I’m having an issue with an image set I’m trying to turn into a scanned 3D asset. The first alignment was a failure.
I then manually added 7 control points, with each control points being instanced at least 10 times, and with most image having at least 3 control points visible and some even 4.
Still, the alignment is a failure and I’m shown the “error in defined control points” warning.
(ALL control points have been carefully and manually placed by me)
Alignment settings are also default but I’ve also experimented with switching detector sensitivity to ultra, switch image overlap to low and high, change preselector feature to 20 000 and change max feature reprojection error to 2.
Here’s an imgur link where I share a couple of screenshots:
(You will notice only 1 set of 43 images but I actually have 4 sets of around 50 images from many different angles, I am doing the depth and mask workflow per image set angles, having all images imported from all sets does not make the alignment work any better)
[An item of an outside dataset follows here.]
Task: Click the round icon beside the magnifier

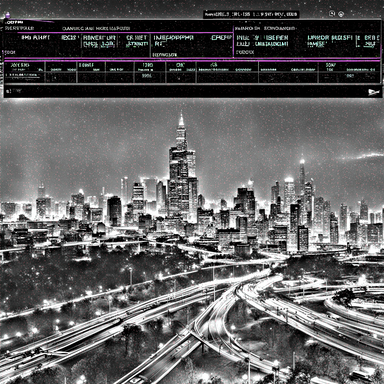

I would start with the image measurements assigned to your control points. You don’t really need that much, and sometimes it is advised not to have too many of them. The human error may vary when placing a control point onto an image, so it may even brake the alignment. But that is not the problem here I assume.
Your problem is the background, not the control points. The background is static, while the object is not. This messes up the alignment. If you are going to rotate the object, make sure that the background is natural, one color only, with no features and no shadows. All these features are being recognised during the alignment so they end up in the point cloud too. If you have one static and one movable element, and both of those elements have strong detectable features, that will mess up the alignment.
You can retake the images with a natural background, retake them while going around the object, or try using masks which may be a bit complex with the shape of your object.